----- DATA ROWS
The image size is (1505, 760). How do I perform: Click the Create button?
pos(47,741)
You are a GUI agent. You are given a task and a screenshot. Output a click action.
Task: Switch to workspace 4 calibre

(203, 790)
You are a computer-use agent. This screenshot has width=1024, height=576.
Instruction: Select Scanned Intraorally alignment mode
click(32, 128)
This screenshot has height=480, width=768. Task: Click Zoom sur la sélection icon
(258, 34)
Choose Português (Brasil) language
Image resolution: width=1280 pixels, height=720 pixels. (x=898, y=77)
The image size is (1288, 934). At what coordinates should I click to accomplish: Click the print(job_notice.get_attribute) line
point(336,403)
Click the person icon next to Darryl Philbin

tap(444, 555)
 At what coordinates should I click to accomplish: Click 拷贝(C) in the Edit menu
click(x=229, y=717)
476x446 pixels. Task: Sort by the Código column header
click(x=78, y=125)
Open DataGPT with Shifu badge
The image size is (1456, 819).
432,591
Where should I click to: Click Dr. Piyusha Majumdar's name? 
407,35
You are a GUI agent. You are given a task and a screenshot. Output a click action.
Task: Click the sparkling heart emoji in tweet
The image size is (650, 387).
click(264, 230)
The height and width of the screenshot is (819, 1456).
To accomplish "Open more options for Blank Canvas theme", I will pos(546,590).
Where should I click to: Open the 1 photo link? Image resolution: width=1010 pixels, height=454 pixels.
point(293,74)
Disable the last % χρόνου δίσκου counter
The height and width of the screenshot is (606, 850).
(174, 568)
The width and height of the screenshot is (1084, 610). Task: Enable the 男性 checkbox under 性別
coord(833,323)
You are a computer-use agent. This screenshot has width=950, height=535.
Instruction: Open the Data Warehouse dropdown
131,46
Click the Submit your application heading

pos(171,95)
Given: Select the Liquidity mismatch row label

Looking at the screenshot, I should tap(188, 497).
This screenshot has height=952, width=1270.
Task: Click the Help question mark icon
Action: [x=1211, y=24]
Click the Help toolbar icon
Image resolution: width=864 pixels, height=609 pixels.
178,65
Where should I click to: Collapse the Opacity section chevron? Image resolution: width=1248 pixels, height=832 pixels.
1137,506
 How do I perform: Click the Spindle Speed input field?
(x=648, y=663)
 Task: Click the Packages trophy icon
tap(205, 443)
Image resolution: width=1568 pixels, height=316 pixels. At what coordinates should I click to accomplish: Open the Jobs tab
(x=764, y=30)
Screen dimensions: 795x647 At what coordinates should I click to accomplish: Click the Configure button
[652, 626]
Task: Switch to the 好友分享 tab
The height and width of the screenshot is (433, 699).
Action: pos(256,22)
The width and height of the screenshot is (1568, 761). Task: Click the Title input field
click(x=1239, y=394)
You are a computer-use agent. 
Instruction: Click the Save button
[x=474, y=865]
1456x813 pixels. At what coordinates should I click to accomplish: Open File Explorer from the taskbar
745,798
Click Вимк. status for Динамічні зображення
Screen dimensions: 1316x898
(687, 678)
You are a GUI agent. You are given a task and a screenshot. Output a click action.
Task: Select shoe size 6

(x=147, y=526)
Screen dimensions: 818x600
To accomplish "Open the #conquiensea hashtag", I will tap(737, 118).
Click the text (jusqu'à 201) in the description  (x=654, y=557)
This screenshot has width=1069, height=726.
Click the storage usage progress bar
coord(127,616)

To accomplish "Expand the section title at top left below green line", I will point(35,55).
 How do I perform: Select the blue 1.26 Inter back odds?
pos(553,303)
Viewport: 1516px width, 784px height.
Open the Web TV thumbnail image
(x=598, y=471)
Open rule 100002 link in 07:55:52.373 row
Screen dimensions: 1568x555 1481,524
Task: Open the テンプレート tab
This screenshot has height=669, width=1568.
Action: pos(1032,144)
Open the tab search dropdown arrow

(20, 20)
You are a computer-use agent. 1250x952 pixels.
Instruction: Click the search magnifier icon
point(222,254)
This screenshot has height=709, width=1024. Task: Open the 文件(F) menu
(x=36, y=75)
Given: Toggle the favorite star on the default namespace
----------
§ **TASK OBJECTIVE**: Count the lines in the records that contain the string "dropdown", treating case as significant. Give only the number.

§ **ANSWER TO THE EXERCISE**: 2